Biography by Dave Cymerman
William Albert Allard is a second generation Swedish-American, born in Minneapolis in 1937. He attended the Minneapolis School of Fine Arts with hopes of becoming a writer. After one year he transferred to the University of Minnesota, enrolling in the journalism program. After graduating in 1964 with a double major in journalism and photography, with portfolio in hand, he headed east to ply his newly learned trade.
"It was easier in those days to get started in magazine photojouurnalism. There were fewer people in the field and more magazines," Allard said on his web site regarding his insights into his work.
Allard met Bob Gilka, then National Geographic's director of photography, while in Washington, D.C., and was offered an internship. As an intern he was given several assignments. Notably, his photographs of the Amish in Lancaster, PA, earned him a longer stay at National Geographic. The article, "Amish Folk: Plainest of Pennsylvania's Plain People," was published in August of 1965. It is regarded as landmark in the photographic evolution of National Geographic. His work led to a full time position with the magazine
In 1967,after two years, Allard resigned from his position.

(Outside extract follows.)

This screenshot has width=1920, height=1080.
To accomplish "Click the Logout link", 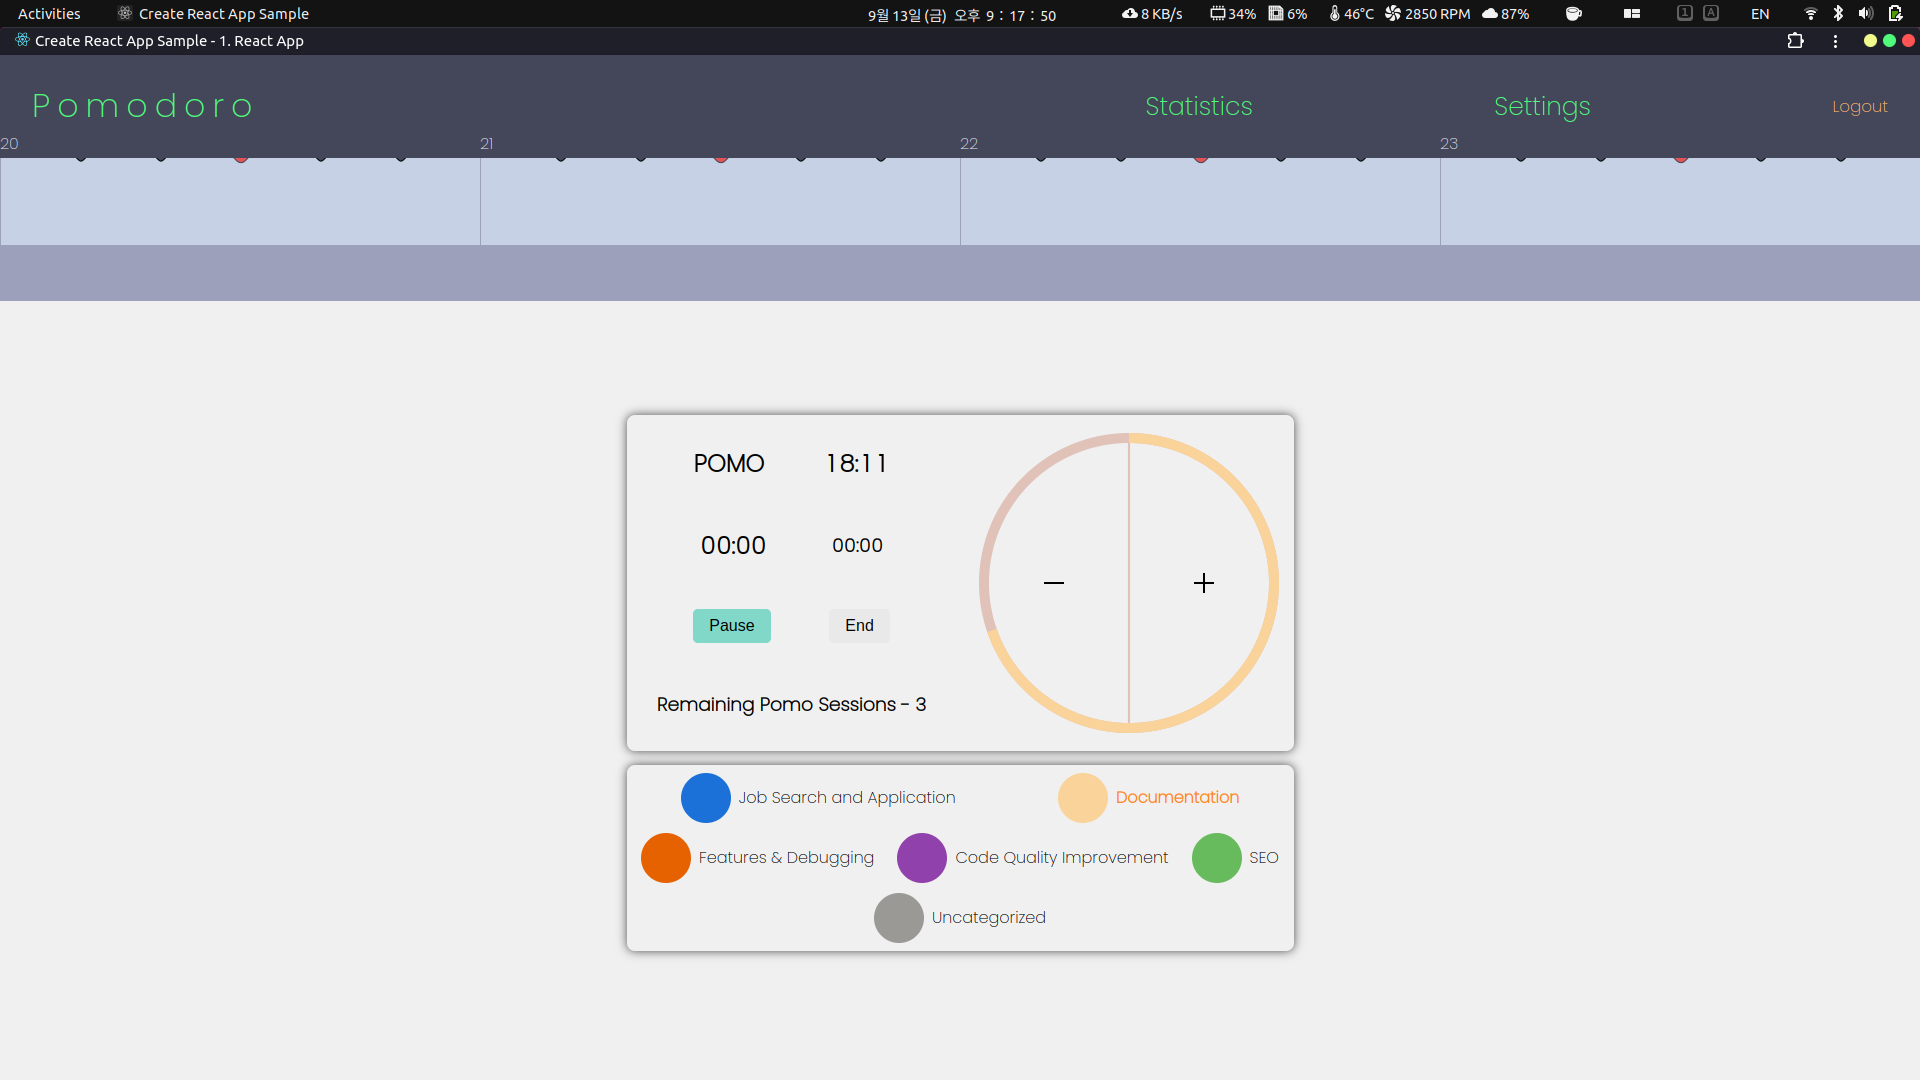I will click(1859, 107).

He felt that as a staff member of National Geographic, he couldn't "...contribute to the issues of the time, such as the Vietnam War and racial tensions in the South. Remember, National Geographic in the sixties was very different from what it is now. Photographically it was a bit of a backwater compared to Life and Look."
He continued to do assignments for National Geographic, but as a freelance photographer. Allard continued to publish his work not only in the U.S., but in Europe as well.
In the seventies he continued to publish, but during this period, he also kept going to America's old west. In 1982, He published his first book, "Vanishing Breed," a photographic essay documenting the people and places he came across in the old west.
Throughout the 1980's, Allard continued to freelance, and managed to have an exhibition displayed, "Faulkner's Mississippi," which was featured in National Geographic's March 1989 issue.
In 1989 he published his second work, "The Photographic Essay," a retrospective of his work. More and more, he continued to work for National Geographic, eventually leading to his second full time position at the magazine.
His latest work has been "Sicily: Italy Apart" in August of 1995, "Essence of Province" in September of 1995, and "Peru Begins Again" in May of 1996. Currently, two of his essays are on line: High Noon and Blues Highway. Both can be viewed on the National Geographic website.